There was a hint of that last fall, when the Independent Redistricting Commission released two sets of competing maps for new district lines in Congress and the state Legislature — one set each from the Democrat- and Republican-appointed members.
That didn’t inspire confidence from legal groups at the time, who said the process was confusing to average New Yorkers, who were then called to publicly comment on that initial set of maps.
The first nail in the coffin was hammered at the start of the year, when both sides, again, decided to propose two separate sets of maps for approval by the state Legislature, which is controlled by Democrats.
The Legislature, in turn, voted down both sets of maps this month. That kicked the can back to the Independent Redistricting Commission, which had the chance to negotiate a unified map for consideration by lawmakers.
But it doesn’t look like that’s going to happen, according to statements issued from both sides of the commission Monday.
The Democrat-appointed members took the first shot Monday morning, blaming their Republican-appointed counterparts for the breakdown.
“The Republicans are intentionally running out the clock to prevent the Commission from voting on second maps by its deadline,” they wrote in a statement.
When the Legislature kicked the maps back to the Independent Redistricting Commission, it set a deadline of Tuesday, January 25, for the panel to come to a consensus. That’s not expected to happen.

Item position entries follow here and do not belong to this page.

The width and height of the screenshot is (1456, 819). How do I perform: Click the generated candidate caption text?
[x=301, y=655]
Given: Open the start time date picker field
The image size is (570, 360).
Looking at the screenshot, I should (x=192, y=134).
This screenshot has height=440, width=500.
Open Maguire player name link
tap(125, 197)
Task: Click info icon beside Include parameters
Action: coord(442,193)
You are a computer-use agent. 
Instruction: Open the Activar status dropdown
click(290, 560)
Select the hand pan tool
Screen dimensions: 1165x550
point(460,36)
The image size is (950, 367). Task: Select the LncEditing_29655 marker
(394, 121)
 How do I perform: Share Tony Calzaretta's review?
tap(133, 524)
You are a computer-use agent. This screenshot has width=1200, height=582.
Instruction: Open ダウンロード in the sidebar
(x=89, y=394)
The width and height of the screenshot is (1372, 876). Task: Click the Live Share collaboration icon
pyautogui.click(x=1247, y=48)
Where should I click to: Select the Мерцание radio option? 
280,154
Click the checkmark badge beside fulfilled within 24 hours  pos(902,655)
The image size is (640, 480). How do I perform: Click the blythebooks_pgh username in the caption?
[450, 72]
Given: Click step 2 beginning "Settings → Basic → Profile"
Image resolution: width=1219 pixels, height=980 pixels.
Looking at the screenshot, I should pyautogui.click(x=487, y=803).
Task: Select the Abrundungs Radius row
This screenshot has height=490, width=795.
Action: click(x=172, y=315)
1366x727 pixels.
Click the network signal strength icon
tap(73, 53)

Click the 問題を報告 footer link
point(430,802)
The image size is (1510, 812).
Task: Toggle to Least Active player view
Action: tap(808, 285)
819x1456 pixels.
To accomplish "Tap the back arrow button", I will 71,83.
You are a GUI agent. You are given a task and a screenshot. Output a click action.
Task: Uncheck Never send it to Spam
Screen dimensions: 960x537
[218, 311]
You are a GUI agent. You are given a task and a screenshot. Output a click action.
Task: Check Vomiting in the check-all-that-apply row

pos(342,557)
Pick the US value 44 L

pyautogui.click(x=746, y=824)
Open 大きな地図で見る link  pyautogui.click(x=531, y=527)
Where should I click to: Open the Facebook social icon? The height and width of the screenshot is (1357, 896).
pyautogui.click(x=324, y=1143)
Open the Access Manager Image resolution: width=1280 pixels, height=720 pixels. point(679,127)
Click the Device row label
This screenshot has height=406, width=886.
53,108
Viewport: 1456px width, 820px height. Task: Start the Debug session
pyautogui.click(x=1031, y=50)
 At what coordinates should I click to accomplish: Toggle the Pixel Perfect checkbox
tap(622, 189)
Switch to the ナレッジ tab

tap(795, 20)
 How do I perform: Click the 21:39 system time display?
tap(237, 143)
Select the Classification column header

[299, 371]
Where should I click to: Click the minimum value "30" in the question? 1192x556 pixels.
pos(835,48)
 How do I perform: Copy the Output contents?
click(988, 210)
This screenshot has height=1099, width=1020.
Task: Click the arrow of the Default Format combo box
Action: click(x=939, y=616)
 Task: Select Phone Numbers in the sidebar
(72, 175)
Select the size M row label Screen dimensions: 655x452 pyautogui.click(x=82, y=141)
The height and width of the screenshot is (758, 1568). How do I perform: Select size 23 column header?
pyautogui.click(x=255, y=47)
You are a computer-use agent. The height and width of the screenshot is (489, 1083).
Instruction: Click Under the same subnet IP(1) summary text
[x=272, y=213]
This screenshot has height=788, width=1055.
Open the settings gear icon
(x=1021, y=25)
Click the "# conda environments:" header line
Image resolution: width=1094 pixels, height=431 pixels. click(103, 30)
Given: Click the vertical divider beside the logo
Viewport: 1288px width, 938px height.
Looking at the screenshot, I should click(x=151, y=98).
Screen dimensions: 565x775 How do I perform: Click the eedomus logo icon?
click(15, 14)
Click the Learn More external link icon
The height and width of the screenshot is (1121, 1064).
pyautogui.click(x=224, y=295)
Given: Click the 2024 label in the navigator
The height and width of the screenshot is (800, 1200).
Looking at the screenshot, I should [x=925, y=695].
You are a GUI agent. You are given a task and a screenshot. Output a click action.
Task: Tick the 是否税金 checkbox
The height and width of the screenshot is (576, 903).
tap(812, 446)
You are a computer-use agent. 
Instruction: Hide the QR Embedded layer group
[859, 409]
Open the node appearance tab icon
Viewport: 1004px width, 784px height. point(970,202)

The Democrat-appointed officials claimed that the other members of the commission had stonewalled attempts to meet, and informally rejected a new set of maps they came up with as a compromise.
“Like in December, they again rejected that proposal and have not presented or agreed to make a counterproposal,” the Democrat-appointed members said in their statement.
But the Republican-appointed members of the commission said that wasn’t true, and that the Democrat-appointed members wouldn’t come to the table to negotiate a unified set of maps.
“What the Democrat caucus isn’t telling you, however, is that when this meeting took place, they took the position that they were ‘happy’ with ‘their’ plan and repeatedly refused to meet further for the purpose of discussing a single, consensus plan,” those members said.
They said they had no incentive to stop negotiating the maps because it would be the only avenue for Republicans to have input on the new districts.
That could be true. Because the Independent Redistricting Commission won’t be sending the Legislature a new set of maps to consider, state law requires lawmakers to draw the lines themselves.
Because Democrats hold the majority in both the Senate and the Assembly, they’ll also be the deciding vote on whichever maps are approved. A recent state law allows the Legislature to use input gathered by the Independent Redistricting Commission for that process.
There isn’t a hard deadline for the Legislature to approve those maps, but they’ll have to do it sometime in the coming weeks to give candidates time to prepare for the state’s primary election in June.
The new maps will redraw district lines for the state Legislature and Congress, where New York is losing a seat after last year’s census results.